Most importantly, IT needs to ensure that users and applications can act locally without burdening IT administrators with manual processes and proprietary vendor lock-in, which hamper agility and add costs.
A New Measure of Performance Success
In the past, data systems’ performance was focused on raw IOPS and I/O throughput between compute, applications, and local storage near the data center.
Today, IT measures needs to take the traditional performance metrics of IOPS and throughput into account but also has the added burden of providing high performance and low latency in remote environments. When users require specific data for a work project, they must be able to seamlessly access those files without having to copy them.
For example, while consumer demand for home entertainment increased during shutdowns, live-action production came to a near halt. The demand for computer-generated visual effects and animation sequences exponentially increased, yet creative and production teams were working from home. The successful studios were able to support their artists with decentralized data access and collaboration tools, and these studies typically doubled the size of their businesses in just one year.
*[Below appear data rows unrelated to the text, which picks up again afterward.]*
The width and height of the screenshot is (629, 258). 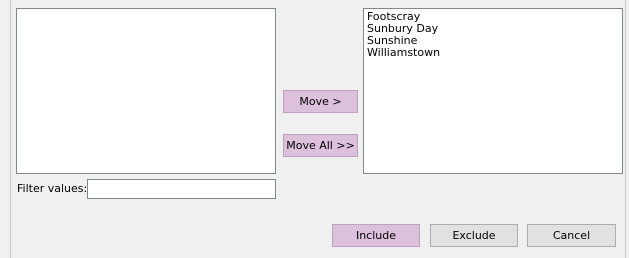 I want to click on list-item: Williamstown, so click(x=494, y=53).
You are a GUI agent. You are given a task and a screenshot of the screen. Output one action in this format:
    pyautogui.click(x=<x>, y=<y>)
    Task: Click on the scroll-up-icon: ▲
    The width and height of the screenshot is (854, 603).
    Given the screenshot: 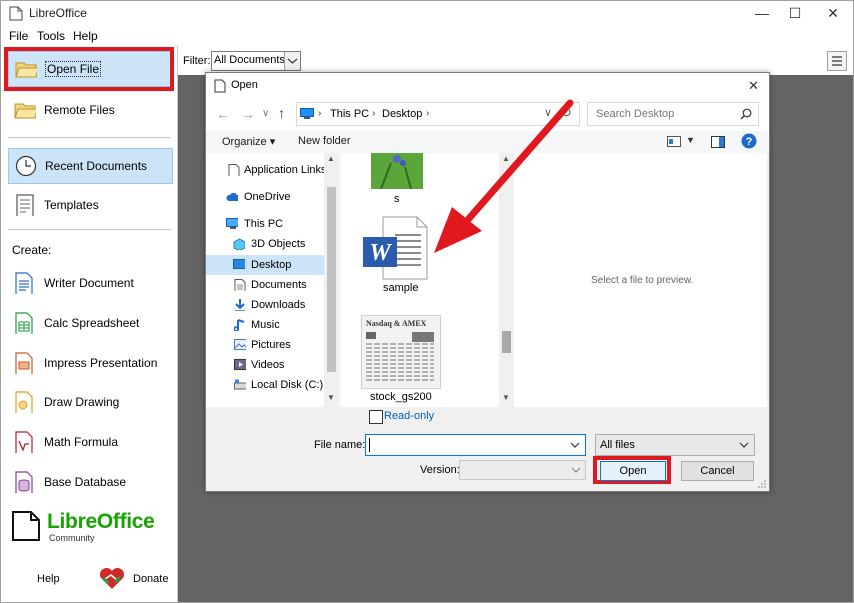 What is the action you would take?
    pyautogui.click(x=331, y=158)
    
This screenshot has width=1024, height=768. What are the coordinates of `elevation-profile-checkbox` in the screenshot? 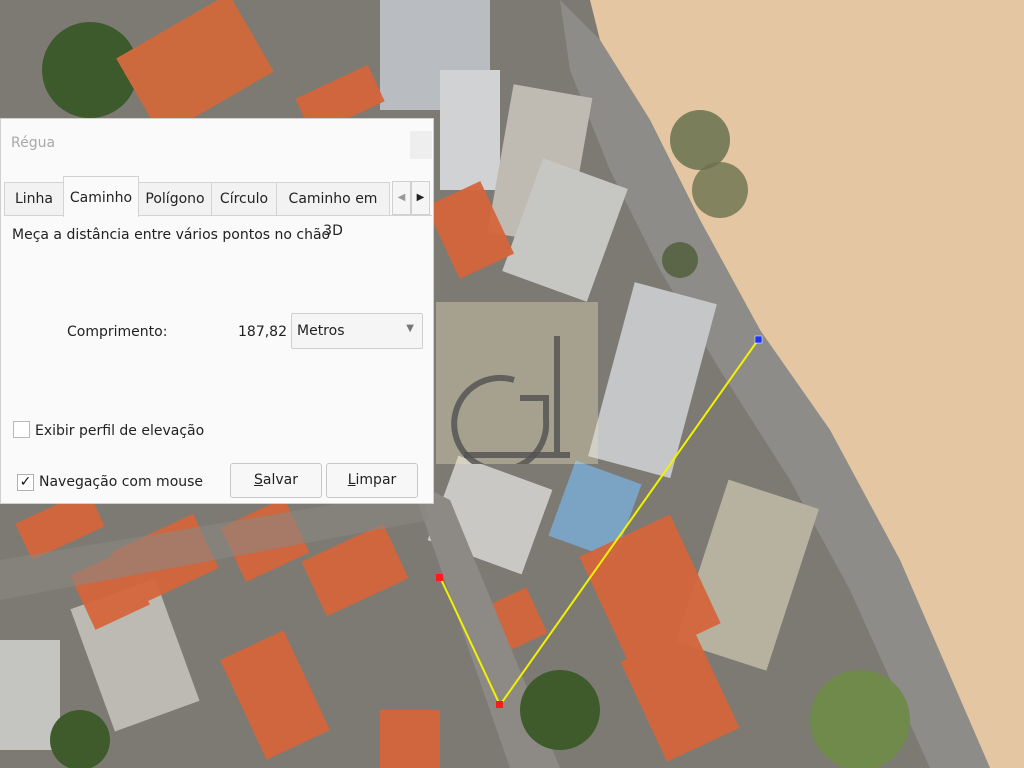 It's located at (22, 430).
Successful business performance requires this level of support – enabling distributed teams to collaborate as efficiently in remote settings as in local ones. The shared data environment should seamlessly synchronize changes so teams can collaboratively design, analyze, and produce results – even if they’re on opposite sides of the globe.
Data Service Requirements
Historically, data center managers used each storage vendor’s data protection, compliance, and disaster recovery solutions that were built into the storage software. This was an efficient solution for a single-vendor storage system. But in practice, data centers are multi-vendor environments whose data services are often incompatible with each other.
The immediate solution was third-party processes that worked across multi-vendor environments to protect data and fulfill compliance, such as point solutions, third-party tiering software, stubs, symbolic links, gateways, or other proprietary techniques.
But most of these solutions are only viable in a single data center, and managing decentralized data for users, applications, and lifecycle became increasingly harder. The difficulty resulted in limited choices, added costs, and decreased end-user productivity.
Today, IT needs to deploy data services that efficiently operate across a globally distributed environment. IT teams can effectively identify data sets and their locations and limit copy proliferation, control access, set data protection controls, and more.
For example, many DevOps teams struggle to maintain development timelines in the face of different time zones and without efficient shared data access. Successful DevOps use data services that support remote teams and distributed code, enabling efficient build and deployment cycles.
Bringing It All Together
We are rapidly approaching a reality where enterprises need to replace inefficient manual Data Management with cost-effective data resources serving multiple data and workforce locations. Organizations that succeed in transforming their global management strategies will keep pace with a changing world and create a significant competitive advantage.